Helmut is a busy man and I had to wait for him. I was worried, as I’d told the cab driver to come back at exactly 11:20 so I could get to my noon appointment at Dubai Healthcare City. But it was worth the wait. Helmut is as warm and insightful as he is enormous – a German guy who converted to Islam in order to get married, a self-professed student of history and geopolitics who talked as much off tape about various global issues as he did on tape about his hotel. The Taj Hotel was the first five-star sharia-compliant hotel in Dubai. It’s been there seven years. And now there are other brands – Tamani, Shaza, Almulla – that are or will be following in its footsteps.
“Just being sharia-compliant doesn’t mean that you are going to be full,” Helmut said, “You have to have the standards you have to have the service. You have to do the same thing that other hotels do. Eventually even a little bit better because you’re under the… how do you call it? The viewfinder.”
I asked Helmut if he there were any guests he knew of who would want to talk about why they stay at his hotel or hotels like it. He paused for a moment and thought, then called for his receptionist. She was in the room in moments.
“Get Mr. Kanani on the line, yeah?” he said. A few minutes later the phone rang. And after some brief words he led me downstairs, saying “This is the kind of relationship we have with our guests.”
Shams Kanani was sitting on one of the plush couches in the lobby. He’s Kenyan, handsome with a trimmed back beard and wearing a long black dishdasha. He and Helmut greeted each other with easy affection, touching cheeks and almost whispering their hellos. As it happened, Kanani was the first ever guest of the Taj Hotel in Dubai. And he’s been staying there every since. “When I heard that this Taj is going to be slightly different in the sense that it’s going to be… sharia-compliant… I immediately came here to see it,” he said, “I’m sure you must have noticed that when you entered the lobby here. You will see that most of the ladies who are here…” he interrupted himself and started again. “Dubai has now unfortunately become a center for illicit business. But when you come here you will see that you will not find any of those type of women around and we feel at home that it is like a… family hotel. You can bring in your family.”

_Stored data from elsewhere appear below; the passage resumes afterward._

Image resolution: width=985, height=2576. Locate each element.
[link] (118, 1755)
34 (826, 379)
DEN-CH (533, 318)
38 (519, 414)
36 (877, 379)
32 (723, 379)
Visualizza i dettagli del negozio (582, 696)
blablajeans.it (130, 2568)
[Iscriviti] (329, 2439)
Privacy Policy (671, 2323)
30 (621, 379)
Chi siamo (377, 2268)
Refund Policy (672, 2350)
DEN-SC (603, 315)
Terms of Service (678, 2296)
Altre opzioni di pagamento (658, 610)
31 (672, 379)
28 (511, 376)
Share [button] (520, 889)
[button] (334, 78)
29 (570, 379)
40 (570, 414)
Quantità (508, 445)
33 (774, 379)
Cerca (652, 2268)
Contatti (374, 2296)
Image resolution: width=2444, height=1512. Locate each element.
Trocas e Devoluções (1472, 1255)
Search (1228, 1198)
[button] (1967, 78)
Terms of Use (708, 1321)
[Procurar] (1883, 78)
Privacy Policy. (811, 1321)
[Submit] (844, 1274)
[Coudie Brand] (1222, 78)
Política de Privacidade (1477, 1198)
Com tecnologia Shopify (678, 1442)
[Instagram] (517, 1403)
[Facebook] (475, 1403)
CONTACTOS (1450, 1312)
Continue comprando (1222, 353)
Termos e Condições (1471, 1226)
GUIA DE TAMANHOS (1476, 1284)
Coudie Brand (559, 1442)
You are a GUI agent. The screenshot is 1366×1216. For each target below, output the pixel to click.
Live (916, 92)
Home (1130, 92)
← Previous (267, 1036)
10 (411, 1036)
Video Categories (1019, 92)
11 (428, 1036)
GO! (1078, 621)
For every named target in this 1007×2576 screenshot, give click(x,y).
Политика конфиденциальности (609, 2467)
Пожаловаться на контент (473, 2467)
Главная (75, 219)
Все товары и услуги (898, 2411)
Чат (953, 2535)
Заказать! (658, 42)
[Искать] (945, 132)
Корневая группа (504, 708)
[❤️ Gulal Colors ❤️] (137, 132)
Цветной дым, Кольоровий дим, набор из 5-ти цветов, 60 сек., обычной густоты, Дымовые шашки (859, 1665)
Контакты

After a few more questions I raced out of there to meet my driver, and spent the next few hours at Dubai Healthcare City, part of which was spent trying to convince a construction company to let me photograph an enormous hole in the ground. (You have to go through the proper channels, they said.)
From there I rode to the offices of Damac, which bills itself as the largest master developer in the Middle East. My meeting was at 5:00 PM. I was an hour and a half early. I got a coffee at the Starbucks next door and collapsed into a comfy chair on the second level, forcing myself to come up with questions for Damac CEO Peter Riddoch. But my mind kept wandering to the sharia-compliant hotel story, and to how the Arab world is changing, as evidenced by Dubai. A friend tells me the leader of Saudi Arabia is planning on building seven Dubais, and that young people in Saudi are now driving up and down the street, messaging each other on their Bluetooth phones in order to date.
In Dubai, I saw a woman who had her pony-tail sticking out of the back of her hijab. I met a Saudi man who wishes his wife wouldn’t wear the veil, but she chooses to anyway. I saw a woman marching around an important Saudi sheikh’s office with her abaya completely open and off of her head, revealing a gray sweatshirt and jeans. (Why she still had the abaya on at all I have no idea.) I saw a white woman in tight pants with her head covered. There is every iteration of Islamic observance here. There is NONE and there is FULL but, mostly, there are a billion shades of gray in between. And I was thinking about all of this when Frank Sinatra began to croon through the ceiling speakers of that Starbucks in Dubai, “In olden days a glimpse of stockin’ / was looked on as something shockin’ / Now, heaven knows / anything goes.”